Diff-eRank: A Novel Rank-Based Metric for Evaluating Large Language Models
This provides a new evaluation tool for researchers and practitioners working with LLMs, though it is incremental as it builds on existing information theory and geometry principles.
The paper tackles the problem of evaluating large language models (LLMs) by introducing Diff-eRank, a novel rank-based metric that measures how efficiently models eliminate redundant information during training, with results showing it increases with model size and correlates well with conventional metrics like loss and accuracy.

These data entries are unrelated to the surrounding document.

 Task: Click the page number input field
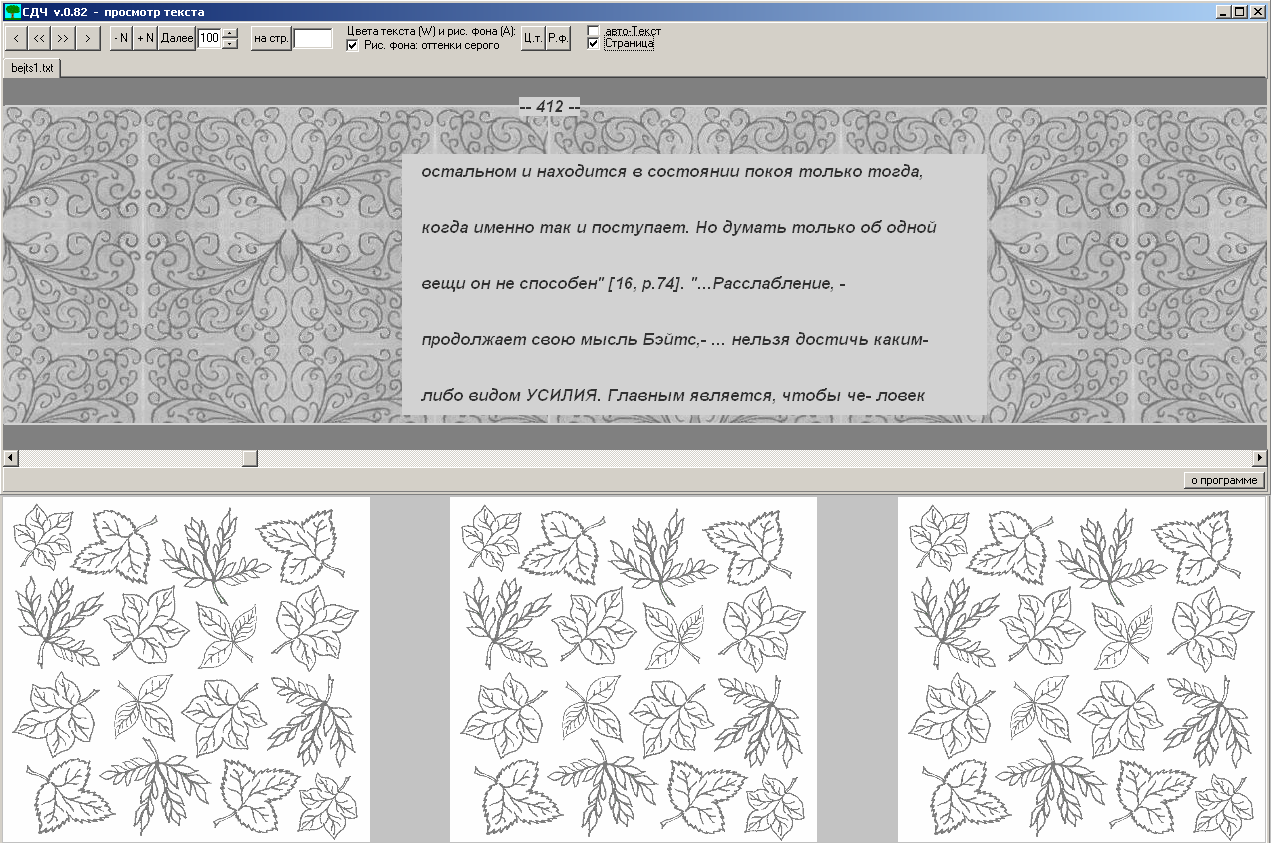[x=313, y=38]
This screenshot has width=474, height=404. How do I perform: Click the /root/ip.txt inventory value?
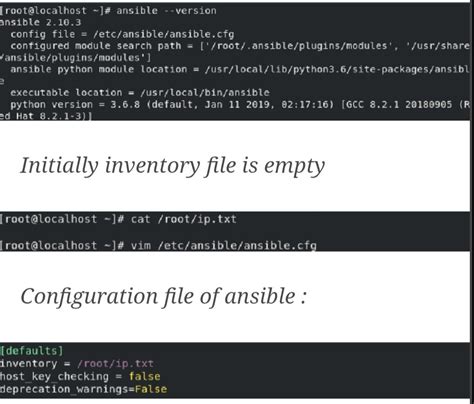[115, 363]
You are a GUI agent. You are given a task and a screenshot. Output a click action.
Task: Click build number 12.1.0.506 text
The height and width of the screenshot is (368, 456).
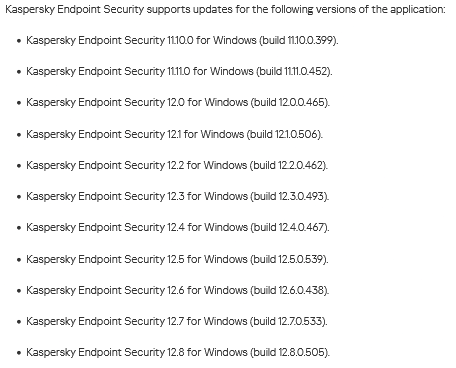point(296,134)
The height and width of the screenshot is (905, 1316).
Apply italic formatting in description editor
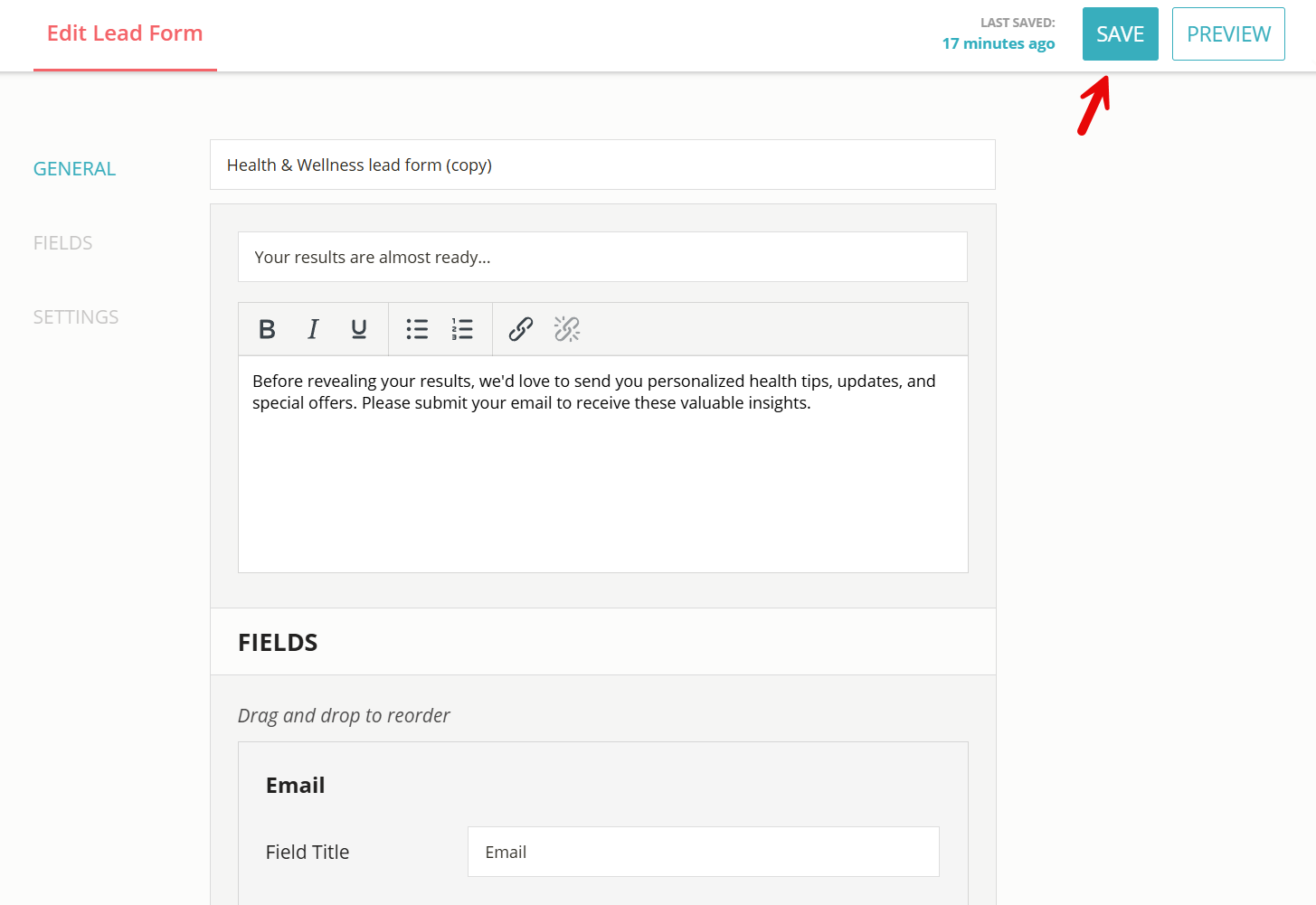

Large Language Models (LLMs) have transformed natural language processing and extended their powerful capabilities to multi-modal domains. As LLMs continue to advance, it is crucial to develop diverse and appropriate metrics for their evaluation. In this paper, we introduce a novel rank-based metric, Diff-eRank, grounded in information theory and geometry principles. Diff-eRank assesses LLMs by analyzing their hidden representations, providing a quantitative measure of how efficiently they eliminate redundant information during training. We demonstrate the applicability of Diff-eRank in both single-modal (e.g., language) and multi-modal settings. For language models, our results show that Diff-eRank increases with model size and correlates well with conventional metrics such as loss and accuracy. In the multi-modal context, we propose an alignment evaluation method based on the eRank, and verify that contemporary multi-modal LLMs exhibit strong alignment performance based on our method. Our code is publicly available at https://github.com/waltonfuture/Diff-eRank.